How to programmatically generate query strings with Python
The Deephaven Query Language allows users to write very powerful queries to filter and modify tables of data. As an example, consider this case that uses a formula to compute a new column and another formula to filter the resulting table.
from deephaven import new_table
from deephaven.column import int_col
source = new_table([int_col("Value", [0, 1, 2, 3, 4, 5, 6])])
result = source.update("X = sqrt(Value) + i").where("2 < X && X < 8")
- result
- source
At their heart, Deephaven query strings are just Python strings. As such, all of the power of Python can be used to generate query strings. This can be convenient when working with complex queries. Let's work though a few examples that are simplified by using Python to generate query strings.

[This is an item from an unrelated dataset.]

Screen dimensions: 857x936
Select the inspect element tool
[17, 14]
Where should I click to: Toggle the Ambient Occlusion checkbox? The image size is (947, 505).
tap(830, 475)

This guide assumes you are familiar with the use of strings, f-strings, loops, and list comprehension in Python. If not, please refer to the Python documentation for more information.
Many columns
In practice, queries may have a large number of inputs, making it inconvenient to type in each column name. Other times, the input column names are determined by user inputs and are not known when the query is written. Both of these situations can be addressed by using a list of column names to generate queries.
In the following example, an f-string and str.join
are used to create a query string to sum up all of the columns and then take the square root.
from deephaven import new_table
from deephaven.column import int_col
cols = ["A", "B", "C", "D"]
source = new_table([int_col(c, [0, 1, 2, 3, 4, 5, 6]) for c in cols])
result = source.update(f"X = sqrt(sum({','.join(cols)}))")
- result
- source
If the list of columns changes, the query string programatically adapts:
from deephaven import new_table
from deephaven.column import int_col
cols = ["A", "B", "C", "D", "E"]
source = new_table([int_col(c, [0, 1, 2, 3, 4, 5, 6]) for c in cols])
result = source.update(f"X = sqrt(sum({','.join(cols)}))")
- result
- source
Repeated logic
Some queries repeat the same logic -- with minor tweaks. For example, a query may add columns containing data from 1, 5, and 10 minutes ago. Generated query strings can also help simplify these situations.
In the following example, an f-string is used to create columns of data from 1, 5, and 10 rows before.
from deephaven import empty_table
source = empty_table(100).update("X = ii")
offsets = [1, 5, 10]
result = source
for offset in offsets:
result = result.update(f"X{offset} = X_[ii-{offset}]")
- result
- source
This can be simplified further by using a list comprehension.
from deephaven import empty_table
source = empty_table(100).update("X = ii")
offsets = [1, 5, 10]
result = source.update([f"X{offset} = X_[ii-{offset}]" for offset in offsets])
- result
- source
Be creative!
Programatically generating query strings works for all Deephaven operations, not just update
. For example, this case uses multiple programatically generated query strings while performing a join.
from deephaven import empty_table
source = empty_table(100).update(["X = ii", "Y = X", "Z = sqrt(X)"])
offsets = [1, 5, 10]
result = source
for offset in offsets:
result = result.natural_join(
source.update(f"XOffset = X+{offset}"),
on="X=XOffset",
joins=[f"Y{offset}=Y", f"Z{offset}=Z"],
)
- result
- source